En mi último cumpleaños, un amigo del que me estoy planteando seriamente el origen de nuestra incierta relación, tuvo el pésimo gusto de obsequiarme con unos ejemplares, unos capítulos de BONE STREET RUMBA. Esta triste muestra de falta de imaginación, de absoluta carencia de recursos, de casposa prosa de fácil venta y difícil digestión, tiene como autor a Daniel José Older, quien al parecer está entre los autores más vendidos según el New York Times. Personalmente, lo que opine este diario me preocupa muy poco, pero me sorprendía como algo tan insípido, podía acaparar tanto recibimiento. Solo hay que “rascar” un poquito, para ver que es una muestra más del buenismo imperante en nuestra estabulada sociedad. Si quieres prosperar, súmate al discurso dominante, propaga sus dogmas y el éxito acompaña, o lo que entendemos por éxito en esta cultura tan cortoplacista.

Al parecer el gran triunfo de este buen señor obedece a su publicitada solicitud, en el año 2014, para que la figurita del World Fantasy Award, uno de los premios más importantes de literatura fantástica, suprimiera la estampa de Lovecraft –autor esencial del género y de mérito universalmente reconocido– y en su lugar se pusiera la de Octavia Butler, que era mujer y de color.
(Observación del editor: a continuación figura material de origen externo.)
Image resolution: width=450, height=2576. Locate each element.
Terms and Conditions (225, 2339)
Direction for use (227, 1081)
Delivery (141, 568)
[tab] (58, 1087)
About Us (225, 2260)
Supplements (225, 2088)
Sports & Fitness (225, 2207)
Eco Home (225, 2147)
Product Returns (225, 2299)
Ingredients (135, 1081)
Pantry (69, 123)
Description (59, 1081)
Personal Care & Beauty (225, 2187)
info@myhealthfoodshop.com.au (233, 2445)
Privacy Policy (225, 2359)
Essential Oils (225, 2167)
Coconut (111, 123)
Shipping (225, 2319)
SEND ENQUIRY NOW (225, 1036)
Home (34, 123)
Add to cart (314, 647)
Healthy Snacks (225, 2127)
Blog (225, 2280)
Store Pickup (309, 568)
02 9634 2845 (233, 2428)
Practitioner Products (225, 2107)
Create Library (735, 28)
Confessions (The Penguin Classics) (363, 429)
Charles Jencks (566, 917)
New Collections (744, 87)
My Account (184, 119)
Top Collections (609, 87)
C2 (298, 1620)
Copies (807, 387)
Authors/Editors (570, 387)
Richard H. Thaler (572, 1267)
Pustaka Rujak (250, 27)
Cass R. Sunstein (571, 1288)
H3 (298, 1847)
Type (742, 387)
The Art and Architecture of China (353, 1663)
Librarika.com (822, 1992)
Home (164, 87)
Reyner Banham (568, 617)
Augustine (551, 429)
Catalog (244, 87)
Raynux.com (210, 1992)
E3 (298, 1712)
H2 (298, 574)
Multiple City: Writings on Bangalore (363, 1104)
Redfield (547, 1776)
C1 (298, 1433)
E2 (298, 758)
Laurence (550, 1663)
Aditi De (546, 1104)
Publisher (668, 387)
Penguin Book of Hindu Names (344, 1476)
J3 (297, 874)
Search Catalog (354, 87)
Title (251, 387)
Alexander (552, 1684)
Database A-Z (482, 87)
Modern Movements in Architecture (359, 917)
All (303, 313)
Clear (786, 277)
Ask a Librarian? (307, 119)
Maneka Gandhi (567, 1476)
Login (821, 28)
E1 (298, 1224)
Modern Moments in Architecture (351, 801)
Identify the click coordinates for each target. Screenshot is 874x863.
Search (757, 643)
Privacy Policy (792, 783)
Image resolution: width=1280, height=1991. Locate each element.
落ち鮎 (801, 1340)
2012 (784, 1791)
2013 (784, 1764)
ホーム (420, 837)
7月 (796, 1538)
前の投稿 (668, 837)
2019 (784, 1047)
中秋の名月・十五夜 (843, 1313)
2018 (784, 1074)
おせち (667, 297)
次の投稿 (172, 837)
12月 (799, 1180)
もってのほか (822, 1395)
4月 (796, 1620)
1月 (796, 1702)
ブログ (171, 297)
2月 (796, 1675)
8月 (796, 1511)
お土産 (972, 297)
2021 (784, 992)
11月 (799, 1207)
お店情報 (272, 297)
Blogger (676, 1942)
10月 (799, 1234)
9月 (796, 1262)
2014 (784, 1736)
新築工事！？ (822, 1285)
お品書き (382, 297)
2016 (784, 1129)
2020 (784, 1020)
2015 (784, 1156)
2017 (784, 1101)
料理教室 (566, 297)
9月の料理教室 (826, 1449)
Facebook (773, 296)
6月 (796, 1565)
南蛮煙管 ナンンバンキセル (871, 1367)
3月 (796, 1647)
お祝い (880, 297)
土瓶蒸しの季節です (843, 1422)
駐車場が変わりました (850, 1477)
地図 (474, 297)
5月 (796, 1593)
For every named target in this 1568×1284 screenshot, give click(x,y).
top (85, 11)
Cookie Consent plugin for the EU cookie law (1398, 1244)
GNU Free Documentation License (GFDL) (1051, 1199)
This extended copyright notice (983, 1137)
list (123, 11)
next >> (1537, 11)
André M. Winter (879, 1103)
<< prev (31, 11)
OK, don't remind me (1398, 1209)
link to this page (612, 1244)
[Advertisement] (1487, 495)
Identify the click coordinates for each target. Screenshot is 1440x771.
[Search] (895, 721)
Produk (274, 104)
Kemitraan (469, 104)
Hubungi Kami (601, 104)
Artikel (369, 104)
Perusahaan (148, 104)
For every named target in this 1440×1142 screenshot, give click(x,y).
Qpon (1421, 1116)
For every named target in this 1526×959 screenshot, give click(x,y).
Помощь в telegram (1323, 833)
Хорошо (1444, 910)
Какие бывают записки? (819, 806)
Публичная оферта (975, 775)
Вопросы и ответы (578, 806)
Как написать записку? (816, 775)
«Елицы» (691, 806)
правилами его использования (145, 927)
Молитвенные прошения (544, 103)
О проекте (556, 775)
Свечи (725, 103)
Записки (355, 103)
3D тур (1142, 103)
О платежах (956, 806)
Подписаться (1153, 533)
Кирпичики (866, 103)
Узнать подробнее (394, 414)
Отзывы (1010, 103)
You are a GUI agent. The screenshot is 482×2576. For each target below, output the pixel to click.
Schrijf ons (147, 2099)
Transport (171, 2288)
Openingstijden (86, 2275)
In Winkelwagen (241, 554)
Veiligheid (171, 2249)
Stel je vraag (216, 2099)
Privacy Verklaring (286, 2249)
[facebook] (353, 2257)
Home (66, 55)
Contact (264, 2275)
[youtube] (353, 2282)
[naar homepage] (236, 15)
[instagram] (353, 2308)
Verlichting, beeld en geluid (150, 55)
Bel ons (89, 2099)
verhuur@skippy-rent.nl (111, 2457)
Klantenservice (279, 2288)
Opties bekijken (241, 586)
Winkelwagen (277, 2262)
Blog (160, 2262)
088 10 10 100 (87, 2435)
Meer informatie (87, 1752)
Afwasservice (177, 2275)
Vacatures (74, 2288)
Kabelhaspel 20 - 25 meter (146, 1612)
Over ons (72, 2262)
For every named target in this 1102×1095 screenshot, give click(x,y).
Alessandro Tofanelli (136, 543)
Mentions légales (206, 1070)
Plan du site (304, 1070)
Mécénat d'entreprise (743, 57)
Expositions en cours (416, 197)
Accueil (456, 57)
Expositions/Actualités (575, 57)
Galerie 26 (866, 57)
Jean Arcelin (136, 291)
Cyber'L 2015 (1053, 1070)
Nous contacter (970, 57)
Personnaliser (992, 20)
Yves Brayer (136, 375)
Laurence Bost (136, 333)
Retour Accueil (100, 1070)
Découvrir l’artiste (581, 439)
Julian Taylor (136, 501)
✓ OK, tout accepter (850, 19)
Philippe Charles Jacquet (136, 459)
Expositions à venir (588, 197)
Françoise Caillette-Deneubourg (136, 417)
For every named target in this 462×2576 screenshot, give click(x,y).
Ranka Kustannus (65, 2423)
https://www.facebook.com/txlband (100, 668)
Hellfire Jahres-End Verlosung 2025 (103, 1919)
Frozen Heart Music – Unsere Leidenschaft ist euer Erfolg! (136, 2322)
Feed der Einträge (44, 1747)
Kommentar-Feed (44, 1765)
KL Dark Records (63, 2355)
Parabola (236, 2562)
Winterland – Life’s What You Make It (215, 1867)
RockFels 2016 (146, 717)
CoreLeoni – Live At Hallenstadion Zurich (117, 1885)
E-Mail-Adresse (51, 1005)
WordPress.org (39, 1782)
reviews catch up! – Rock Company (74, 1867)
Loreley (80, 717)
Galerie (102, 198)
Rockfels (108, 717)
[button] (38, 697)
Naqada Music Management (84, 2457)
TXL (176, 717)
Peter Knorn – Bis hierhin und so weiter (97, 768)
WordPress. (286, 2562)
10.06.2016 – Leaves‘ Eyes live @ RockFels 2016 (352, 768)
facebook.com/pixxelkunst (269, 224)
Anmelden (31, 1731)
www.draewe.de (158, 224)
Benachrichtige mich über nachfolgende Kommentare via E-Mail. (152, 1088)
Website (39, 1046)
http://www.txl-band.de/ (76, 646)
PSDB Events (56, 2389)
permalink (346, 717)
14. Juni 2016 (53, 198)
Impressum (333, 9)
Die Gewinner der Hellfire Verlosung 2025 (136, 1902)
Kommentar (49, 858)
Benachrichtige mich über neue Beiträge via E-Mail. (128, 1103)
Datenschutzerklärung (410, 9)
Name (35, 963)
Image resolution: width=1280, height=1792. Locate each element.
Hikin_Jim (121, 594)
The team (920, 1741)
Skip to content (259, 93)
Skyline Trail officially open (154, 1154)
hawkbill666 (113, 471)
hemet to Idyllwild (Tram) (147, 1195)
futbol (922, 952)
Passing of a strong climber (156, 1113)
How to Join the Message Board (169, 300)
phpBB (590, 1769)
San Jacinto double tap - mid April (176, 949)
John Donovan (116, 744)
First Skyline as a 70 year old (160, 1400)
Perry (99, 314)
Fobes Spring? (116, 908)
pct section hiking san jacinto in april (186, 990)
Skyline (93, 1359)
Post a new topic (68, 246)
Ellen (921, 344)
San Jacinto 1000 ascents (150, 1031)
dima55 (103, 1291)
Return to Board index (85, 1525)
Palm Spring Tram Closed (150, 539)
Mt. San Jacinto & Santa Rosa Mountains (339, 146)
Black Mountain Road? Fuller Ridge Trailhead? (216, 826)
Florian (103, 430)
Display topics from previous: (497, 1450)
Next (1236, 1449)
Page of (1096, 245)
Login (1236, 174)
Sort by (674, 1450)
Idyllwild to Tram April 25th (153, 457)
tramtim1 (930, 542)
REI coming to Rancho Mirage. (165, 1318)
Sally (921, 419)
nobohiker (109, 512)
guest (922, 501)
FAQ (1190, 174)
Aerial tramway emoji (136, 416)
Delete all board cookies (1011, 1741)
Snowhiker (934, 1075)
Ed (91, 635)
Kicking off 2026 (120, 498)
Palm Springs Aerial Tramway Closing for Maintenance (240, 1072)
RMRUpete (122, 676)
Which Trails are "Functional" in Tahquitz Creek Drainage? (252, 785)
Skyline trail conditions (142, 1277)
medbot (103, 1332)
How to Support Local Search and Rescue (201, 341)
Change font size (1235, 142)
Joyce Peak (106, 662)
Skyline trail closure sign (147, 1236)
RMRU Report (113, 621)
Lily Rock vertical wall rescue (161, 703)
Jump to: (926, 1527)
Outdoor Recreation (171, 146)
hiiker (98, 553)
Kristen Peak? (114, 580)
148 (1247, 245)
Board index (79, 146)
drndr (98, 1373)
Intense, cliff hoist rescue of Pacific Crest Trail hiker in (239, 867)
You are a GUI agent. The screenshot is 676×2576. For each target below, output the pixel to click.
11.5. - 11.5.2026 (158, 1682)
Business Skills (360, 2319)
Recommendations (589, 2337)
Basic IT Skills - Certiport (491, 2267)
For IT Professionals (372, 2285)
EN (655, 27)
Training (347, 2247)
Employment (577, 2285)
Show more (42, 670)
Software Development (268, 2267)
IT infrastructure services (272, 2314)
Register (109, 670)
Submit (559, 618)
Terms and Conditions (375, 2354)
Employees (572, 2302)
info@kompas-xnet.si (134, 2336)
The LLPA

Por supuesto, su excluyente propuesta fue aceptada. En una sociedad como la nuestra, de consumo, opulenta para pocos, cuyo dios es el mercado, la imagen reemplazó al concepto: se dejó de leer para mirar, aun cuando rara vez se ve. Por eso Lovecraft, maestro indiscutible del horror cósmico, y fallecido hace 82 años, todavía sufre la persecución, castradora, niveladora e igualitaria de la globalización.

Los lectores de Lovecraft vibramos con sus inquietantes obras que reflejan un miedo metafísico que está latente en nuestros corazones, una reserva primordial hacia lo desconocido, a la negrura que se extiende y todo lo atrapa, en la que el ser humano no es más que una ínfima molécula en un universo carente de sentido, donde flotamos a la deriva tratando de sobrevivir. En su correspondencia, queda claramente manifiesto que Lovecraft apostó por el honor, porque somos lo que hacemos. Porque en la gravedad de los acontecimientos se desenmascaran las mediocridades, las imitaciones y la grotesca impostura que acostumbra a ser la representación de tantas vidas a medias, de felicidad descafeinada y de pánico a la propia exposición. El honor y amor por la tradición obligaron a Lovecraft a vivir lejos, a respirar distante de la mediocridad, y por ende de una vida desahogada.

Lovecraft eligió el culto a la diferencia que no emerge del capricho ni del emotivismo, porque aposto por la libertad, sin ambages y sin malabarismos intelectuales ni autocomplacientes, porque respondía solo ante sí mismo. La Tradición no tiene ningún sentido en el cosmos, pero lo significa todo en nuestro medio, en la vida práctica, porque no tenemos nada más que nos proteja del devastador sentimiento de “estar perdidos” en el tiempo y el espacio sin fin. Por esto, sin duda, Lovecraft es un escritor actual, más allá de su maestría clásica en el cuento de horror cósmico. Por eso también es políticamente incorrecto y víctima de estúpidas y sectarias persecuciones.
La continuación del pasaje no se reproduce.